Loi Travail : 3 salariés grévistes menacés
de licenciement dans le Nord
Trois salariés d'une entreprise de métallurgie de Hazebrouk, à une quarantaine de kilomètres à l'ouest de Lille (Nord-Pas-de-Calais), risquent de perdre leur travail car ils ont fait grève jeudi contre la loi Travail.
Ils ont reçu ce vendredi «une convocation à un entretien préalable à licenciement éventuel pour faute grave».
«Nous envisageons de procéder à votre licenciement pour faute grave (...). Alors que notre entreprise se trouve en grand danger de survie (...), nous sommes confrontés à une absence inopinée de votre part qui désorganise (la) production», peut-on lire dans ces trois lettres reçues, citées par l'AFP.
«Ces salariés n'ont pas demandé la permission de faire grève (...). S'ils en avaient fait la demande, je n'aurais jamais envoyé cette lettre», a affirmé à l'AFP François Segard, PDG de «Fonderies du Nord», située à Hazebrouck(Nord), où une trentaine de salariés fabriquent des pièces en acier inoxydable depuis 1963.
«C'est faux ! Ces trois personnes ont clairement prévenu la direction une semaine avant», a indiqué David Waegemacker, responsable communication de l'union locale CGT d'Armentières (Nord). Le responsable syndical a également précisé que dans le privé, en dehors des entreprises de transport, les salariés n'ont pas l'obligation de prévenir en avance la direction de leur volonté de faire grève. Seuls ces trois salariés ont fait grève dans l'entreprise.
Cet argument de la permission avancé par la direction semble par ailleurs contradictoire avec le contenu de la lettre où il est écrit : «Vous nous indiquez devoir vous rendre à une grève et vous nous donnez comme justificatif le document joint». Pour justifier leur absence pour grève, les trois salariés ont fourni un tract de la CGT à leur entreprise.

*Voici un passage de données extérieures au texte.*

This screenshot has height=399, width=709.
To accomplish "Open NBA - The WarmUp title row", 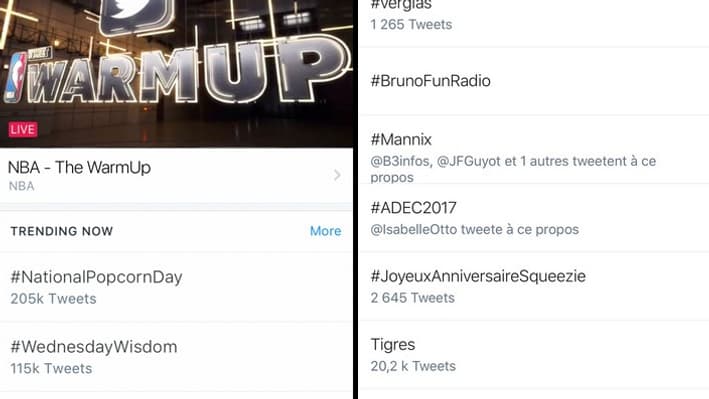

La direction de l'entreprise écrit pourtant n'avoir eu «connaissance d'aucun avis de grève ni au plan national», «ni au niveau de la branche professionnelle», ni d'«aucune grève interne à notre entreprise», corroborant l'argument d'une notification en amont de la part des trois salariés.

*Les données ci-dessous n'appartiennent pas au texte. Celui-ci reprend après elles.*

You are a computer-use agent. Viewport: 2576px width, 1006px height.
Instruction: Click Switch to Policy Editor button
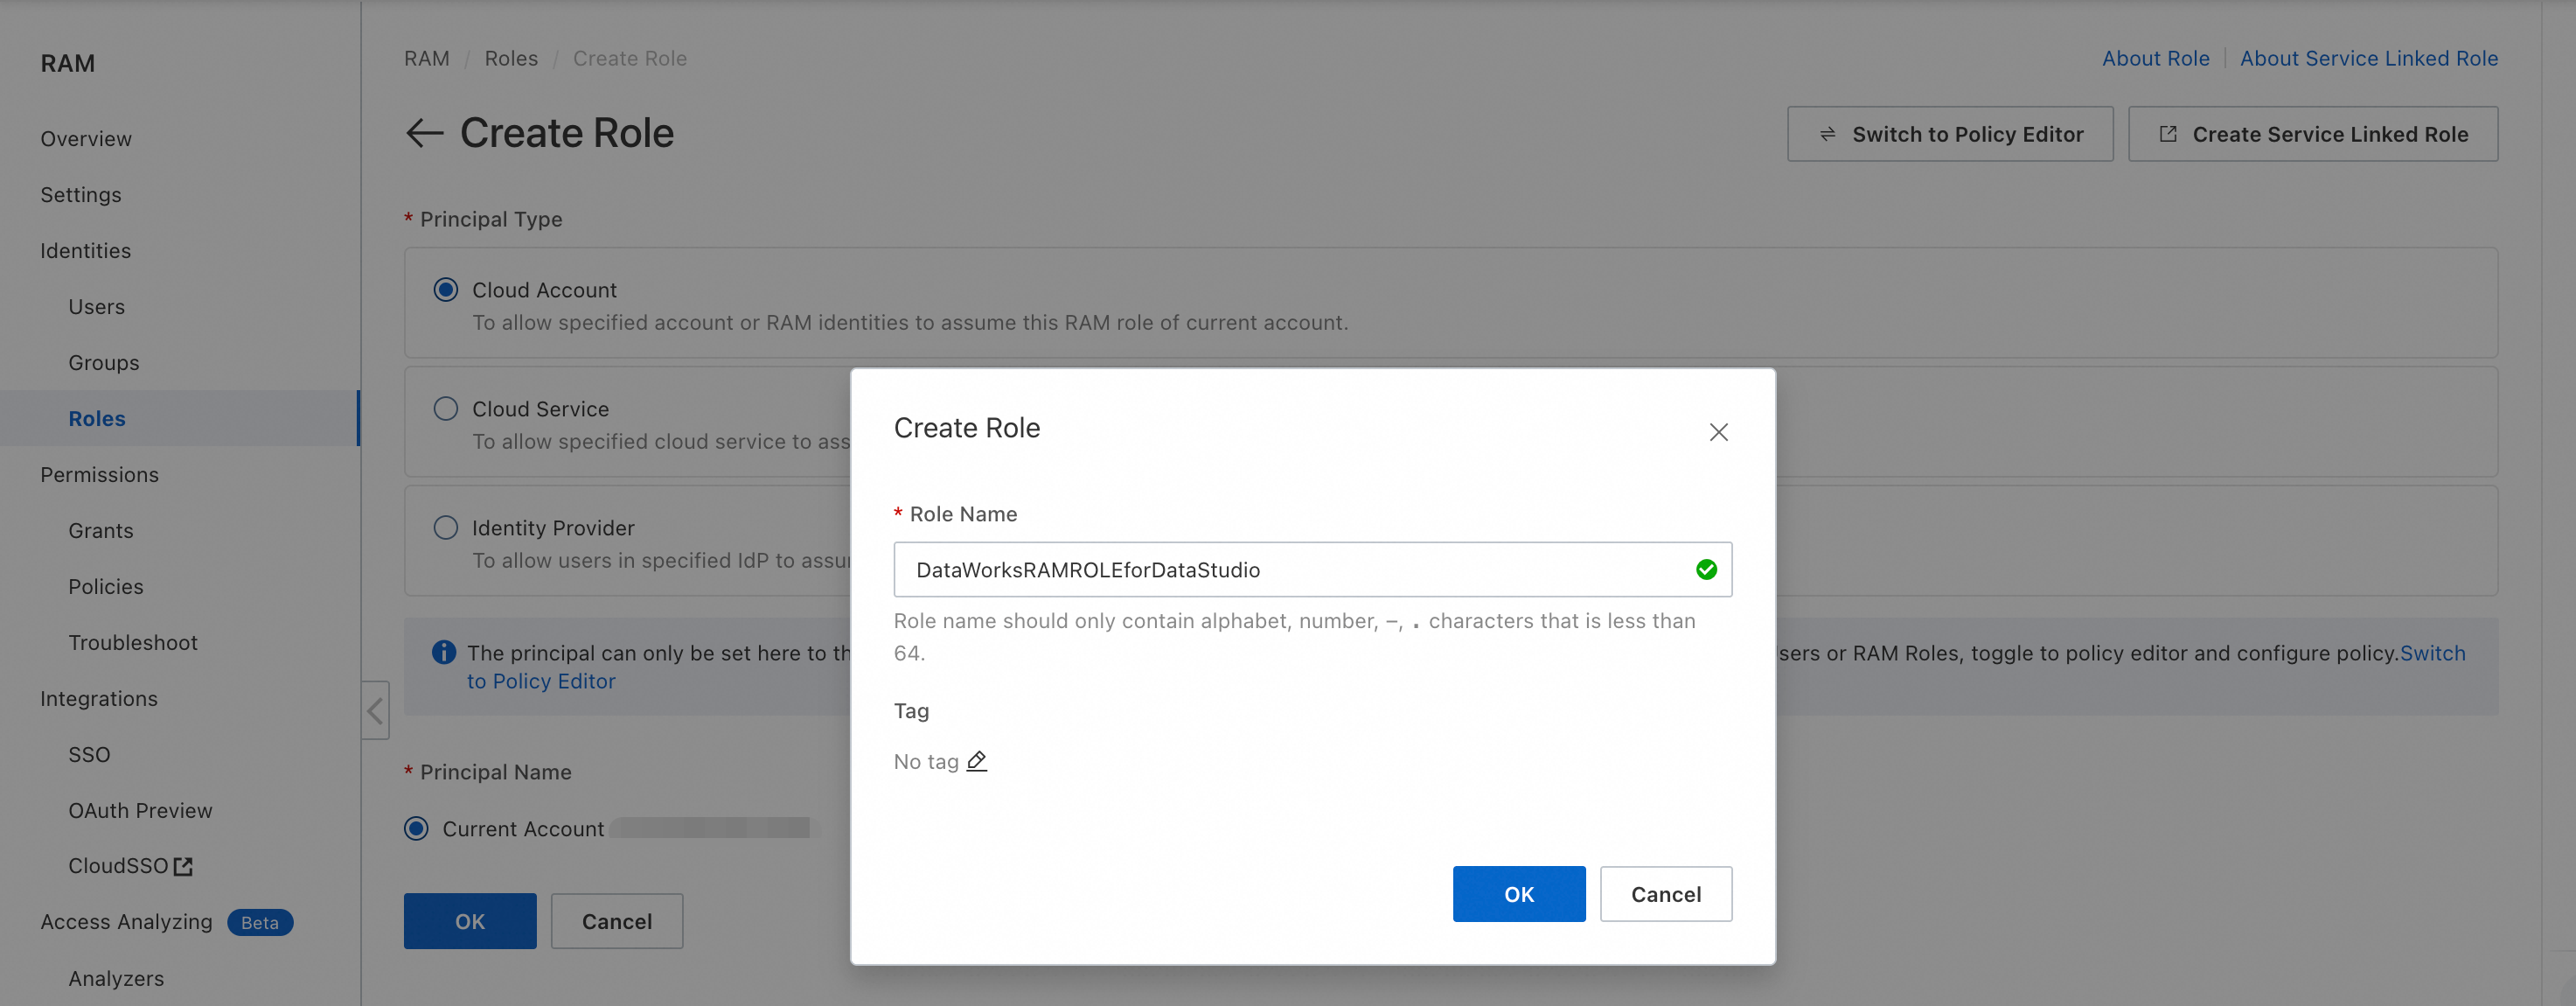point(1949,134)
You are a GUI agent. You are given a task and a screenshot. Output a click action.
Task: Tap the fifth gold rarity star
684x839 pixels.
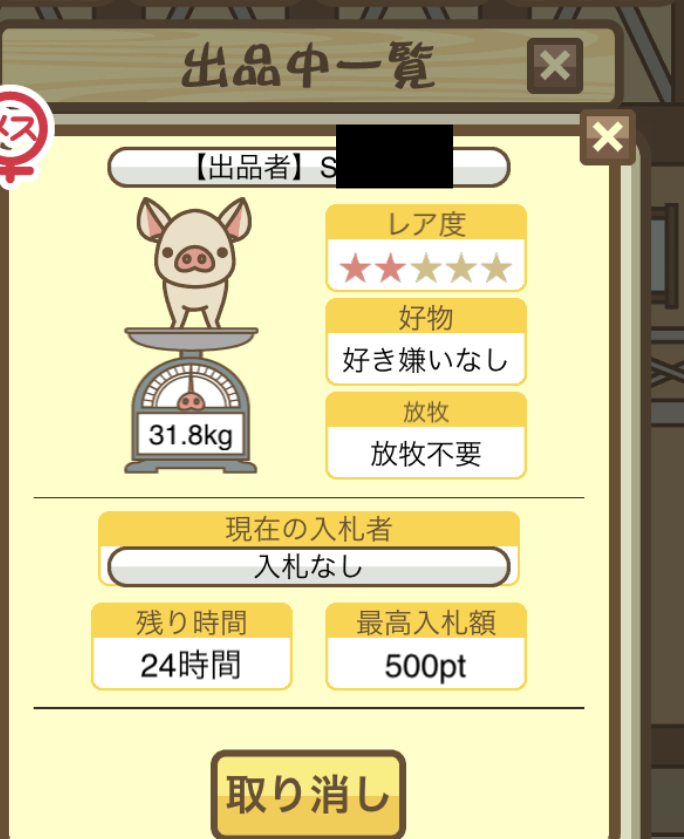[497, 268]
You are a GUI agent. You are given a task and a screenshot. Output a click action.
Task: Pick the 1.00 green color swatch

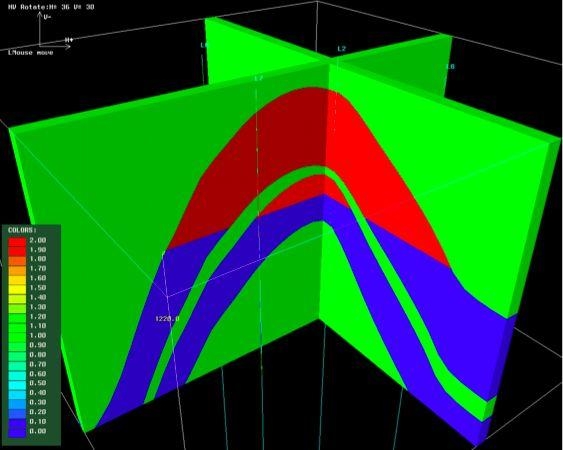click(17, 336)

«Et de fait, s'il y a des mouvements sociaux ce jour, aucun ne permet en réalité aux salariés de notre entreprise, comme vous, de se soustraire à la nécessite vitale d'accomplir les commandes», est-il encore écrit dans cette lettre signée par François Segard.
Les trois salariés sont convoqués le 8 avril «en vue d'un entretien préalable».
Le 1er avril 2016
SOURCE DE L'ARTICLE:
Poisson d’avril ? Non !! poison d’avril
Cela aurait pu nous faire sourire, mais non !
-Patrick TURPIN, conseiller du salarié et permanencier d’HAZEBROUCK, ancien Délégué du Personnel et Délégué Syndical.
-Sébastien BERNARD , Délégué du Personnel suppléant.
-Pascal POIRET , syndiqué militant.
Tous trois ouvriers et syndiqués CGT, ils ont décidé de se mettre en grève pour le 31 mars. Ils ont informé l’employeur 8 jours avant qu’ils feraient grève le 31 mars, suite à l’appel national lancé par la confédération. Leur employeur était forcément au fait qu’une grève avait lieu, car ils ont distribué le tract de l’union locale à tous les salariés de l’établissement.
Leur employeur leur avait notamment dis que cela serait une absence injustifiée et qu’il y aurait une sanction lourde.
Le 31 au matin, le jour de la manifestation, le chef de deux des trois salariés les a menacé d’une sanction s’ils faisaient grève.
L’établissement ? LES FONDERIES DU NORD à HAZEBROUCK.
Ce matin, le chef de service de nos trois camarades leur a signifié qu’ils devaient partir car il avait eu ordre de ne pas les laisser entrer ni travailler, ils sont en mis à pied à titre conservatoire avec effet immédiat.
Inadmissible, honteux !
Au départ, on a eu du mal à les croire ! Voir même, pour un 1er avril, c’est normal que l’on pense à une farce !
Mais à la lecture des courriers, le doute s’estompe…le stress est palpable, pire, l’angoisse des trois salariés très palpable, car cela va clairement les amputer d’au minimum une semaine de salaire (mise à pied), les trois camarades ne pas comprennent pas une telle situation, on leur refuse le droit de grève.
Diverses actions seront prévues pour soutenir jusqu’au bout nos camarades, déjà que le gouvernement nous détruit le code du travail, il ne faudrait pas en plus que les patrons nous supprime le droit de grève.